*Document segment*.
-- Opening Marker --
As South Africa’s gold miners prepare crucial wage negotiations this week, Kgalema Motlanthe, deputy president, says he is confident that the mining sector will avoid the violent unrest that convulsed it last year.
But in an interview with the Financial Times he says he wants to see substantive changes in the industry, primarily replacing a migrant labour system that is blamed for many of the sector’s ills, but also greater consultation between the government and companies about any future restructuring.
As the head of a government team set up to seek solutions to the struggling sector’s problems, Mr Motlanthe last week oversaw the signing of a “framework” agreement by unions, companies and the government that is intended to lay the foundations for the stabilisation of labour relations. His hope is that the agreement, which commits the parties to a series of measures, will boost shaky investor sentiment.
“Investors really want to be sure,” he says. “They want predictability, and so to the extent that through the framework we will be able to restore industrial peace and [provide] very clear channels for dealing with problems, that should give comfort to investors.”
-- Closing Marker --
*Given information*.
-- Opening Marker --
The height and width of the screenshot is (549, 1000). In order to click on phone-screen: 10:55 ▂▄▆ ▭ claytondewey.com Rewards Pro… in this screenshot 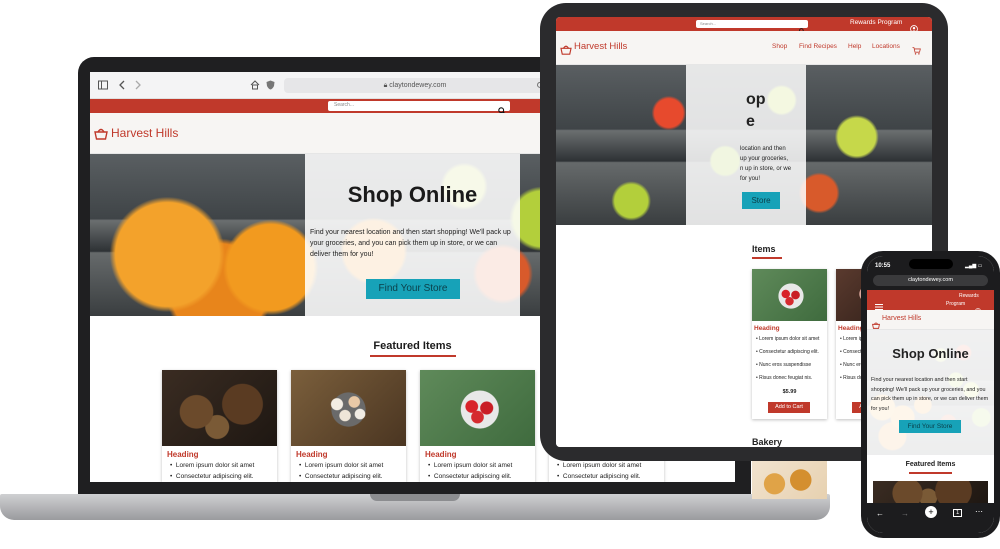, I will do `click(930, 394)`.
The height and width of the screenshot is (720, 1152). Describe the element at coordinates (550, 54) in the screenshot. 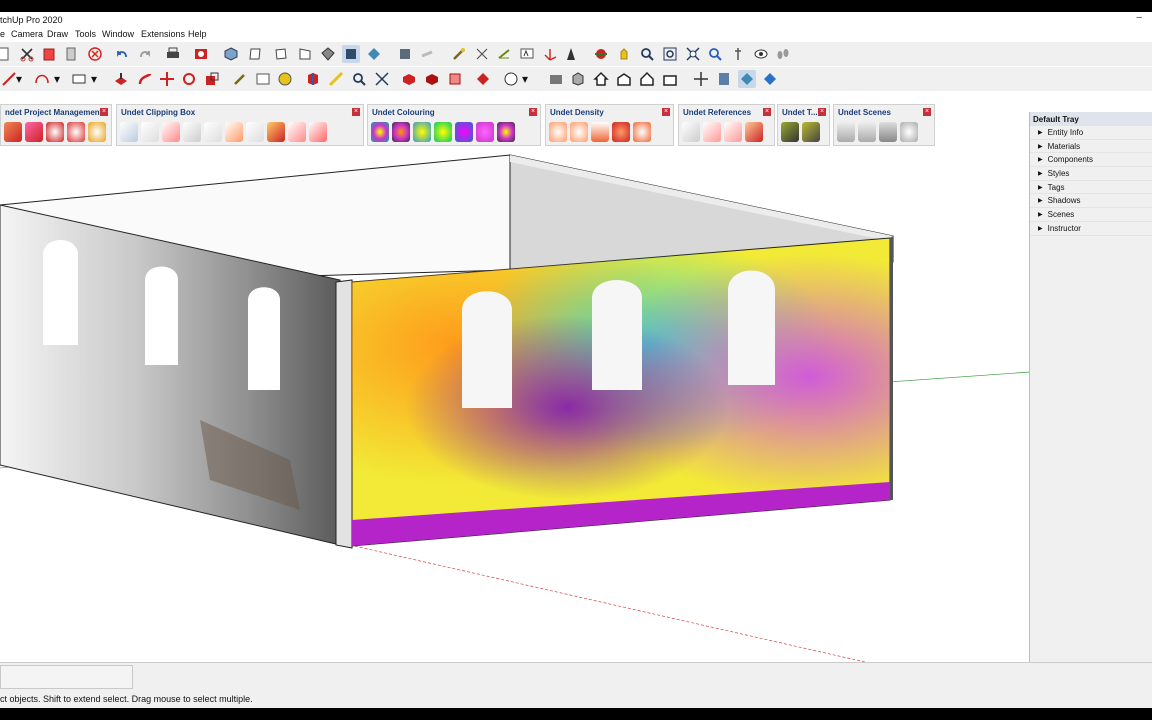

I see `axes-icon` at that location.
-- Closing Marker --
*Questions to answer*.
• 1. Reproduce the article on South Africa's mining sector word for word, from "As the head" to "shaky investor sentiment.".
• 2. Answer the following questions using the article on South Africa's mining sector.
(a) What government position does Kgalema Motlanthe hold?
(b) Which parties signed the "framework" agreement?
(c) According to Mr. Motlanthe, what do investors want?

*Solved tasks*.
• 1.
As the head of a government team set up to seek solutions to the struggling sector’s problems, Mr Motlanthe last week oversaw the signing of a “framework” agreement by unions, companies and the government that is intended to lay the foundations for the stabilisation of labour relations. His hope is that the agreement, which commits the parties to a series of measures, will boost shaky investor sentiment.

• 2.
(a) Deputy president.
(b) Unions, companies and the government.
(c) Predictability.